Segment Start: DATASET EXCERPTS

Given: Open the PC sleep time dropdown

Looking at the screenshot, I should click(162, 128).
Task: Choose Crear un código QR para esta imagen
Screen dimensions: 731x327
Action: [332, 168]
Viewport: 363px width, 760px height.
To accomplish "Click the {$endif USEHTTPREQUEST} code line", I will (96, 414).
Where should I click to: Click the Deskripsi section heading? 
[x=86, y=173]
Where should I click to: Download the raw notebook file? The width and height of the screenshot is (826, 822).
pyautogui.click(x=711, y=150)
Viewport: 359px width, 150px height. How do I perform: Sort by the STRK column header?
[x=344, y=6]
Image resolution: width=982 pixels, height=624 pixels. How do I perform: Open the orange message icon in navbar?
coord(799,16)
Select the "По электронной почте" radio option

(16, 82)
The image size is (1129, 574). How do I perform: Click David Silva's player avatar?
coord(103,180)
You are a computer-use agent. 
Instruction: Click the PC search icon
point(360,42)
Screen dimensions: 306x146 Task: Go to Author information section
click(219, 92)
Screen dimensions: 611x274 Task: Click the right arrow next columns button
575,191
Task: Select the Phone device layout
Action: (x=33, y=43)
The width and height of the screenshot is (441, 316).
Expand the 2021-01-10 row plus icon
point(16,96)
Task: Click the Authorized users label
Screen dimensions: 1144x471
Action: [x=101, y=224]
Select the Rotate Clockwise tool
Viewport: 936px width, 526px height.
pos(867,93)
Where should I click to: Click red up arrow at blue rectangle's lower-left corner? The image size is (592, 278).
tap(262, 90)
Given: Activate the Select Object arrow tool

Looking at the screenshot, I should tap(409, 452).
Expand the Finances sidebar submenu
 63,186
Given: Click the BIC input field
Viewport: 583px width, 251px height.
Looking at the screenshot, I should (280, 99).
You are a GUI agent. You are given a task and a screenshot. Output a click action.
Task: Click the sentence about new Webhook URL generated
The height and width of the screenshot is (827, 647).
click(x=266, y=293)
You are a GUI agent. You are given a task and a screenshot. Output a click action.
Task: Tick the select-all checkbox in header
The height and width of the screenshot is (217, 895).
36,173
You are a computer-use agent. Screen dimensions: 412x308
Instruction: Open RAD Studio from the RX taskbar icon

Segment End: DATASET EXCERPTS

# YOUR INSTRUCTIONS
Please print exactly the lines from the one containing "Expand the Finances sidebar submenu" through the last line of the records, both included, and nothing else.

# TASK OUTPUT
Expand the Finances sidebar submenu
 63,186
Given: Click the BIC input field
Viewport: 583px width, 251px height.
Looking at the screenshot, I should (280, 99).
You are a GUI agent. You are given a task and a screenshot. Output a click action.
Task: Click the sentence about new Webhook URL generated
The height and width of the screenshot is (827, 647).
click(x=266, y=293)
You are a GUI agent. You are given a task and a screenshot. Output a click action.
Task: Tick the select-all checkbox in header
The height and width of the screenshot is (217, 895).
36,173
You are a computer-use agent. Screen dimensions: 412x308
Instruction: Open RAD Studio from the RX taskbar icon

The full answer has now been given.